START Excerpted passage

Reliability Engineering: Predicting When Things Fail

On January 28, 1986, the Space Shuttle Challenger broke apart 73 seconds after launch, killing all seven crew members. The cause: an O-ring seal failed in the cold weather. NASA engineers had data showing O-rings behaved poorly at low temperatures — but they didn't have a mathematical framework for translating that data into a probability of failure on that specific cold morning. Reliability engineering provides that framework: the mathematics of predicting when components will fail and what that means for systems that depend on them.

The Bathtub Curve

Most manufactured components follow a characteristic failure rate pattern over their lifetime called the bathtub curve. Early in life, failure rates are high — "infant mortality" failures from manufacturing defects. These failures weed out quickly. In the middle period, failure rates are low and roughly constant — normal useful life. Late in life, failure rates rise again as components wear out. Understanding which phase a component is in determines the appropriate maintenance and replacement strategy.

END Excerpted passage
START Dataset content

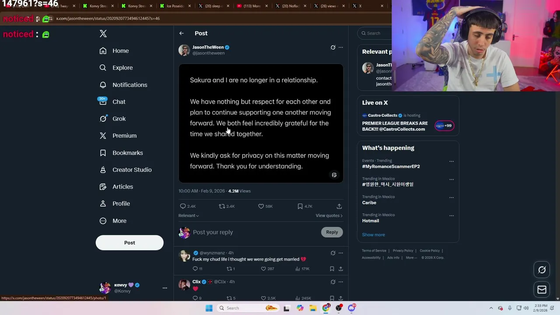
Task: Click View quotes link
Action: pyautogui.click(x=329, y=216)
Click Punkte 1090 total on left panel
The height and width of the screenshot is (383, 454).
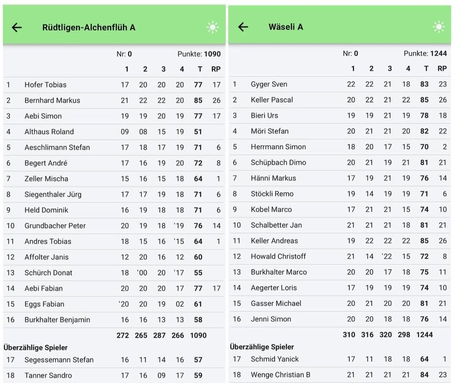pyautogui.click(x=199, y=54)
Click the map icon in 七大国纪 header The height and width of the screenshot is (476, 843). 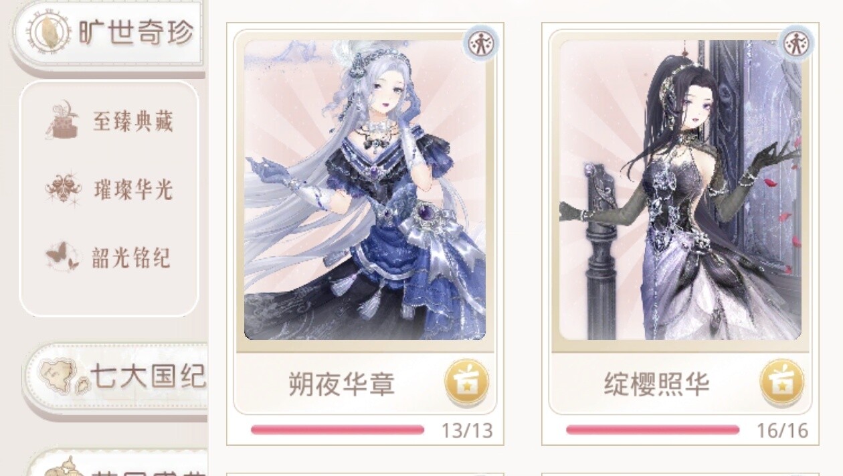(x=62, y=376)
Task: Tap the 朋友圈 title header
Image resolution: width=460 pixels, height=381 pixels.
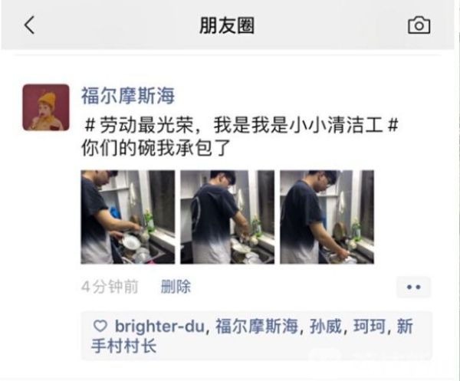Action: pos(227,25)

END Dataset content

[Activity A]: In the reliability engineering text, what name is given to the high failure rates early in a component's life that come from manufacturing defects?
[Activity B]: Continue the reliability engineering text from its last sentence.
The rows have no role in this work.

[Your response A]: They are called "infant mortality" failures.

[Your response B]:
Failure rate λ(t) over time: Early life: λ(t) high (manufacturing defects surfacing) Middle life: λ(t) \approx constant = λ (random failures) End of life: λ(t) rising (wear-out failures) During middle life (constant λ): Reliability R(t) = P(component survives past time t) = e^(-λt) Mean Time Between Failures (MTBF) = 1/λ

The exponential reliability function R(t) = e^(-λt) describes the probability of surviving past time t during the useful life phase. If λ = 0.001 failures per hour (MTBF = 1000 hours), then after 500 hours: R(500) = e^(-0.5) ≈ 0.61. There's a 61% chance the component is still working — and a 39% chance it's already failed. Engineers use this to schedule preventive maintenance before the failure probability becomes unacceptably high.

System Reliability: Series and Parallel

Real systems combine many components. How their individual reliabilities combine into system reliability depends on the architecture.

Series system (all components must work): R_system = R₁ \times R₂ \times R₃ \times ... (weakest link: any failure kills the system) Parallel system (at least one must work): R_system = 1 - (1-R₁)(1-R₂)(1-R₃)... (redundancy: system only fails if ALL components fail)

A Space Shuttle had thousands of components in series — any single critical failure could be catastrophic. The O-ring seal was one such component. If its reliability at cold temperatures was 0.90 (a 10% chance of failure), and the shuttle required it to work, the system reliability included that 10% failure probability directly.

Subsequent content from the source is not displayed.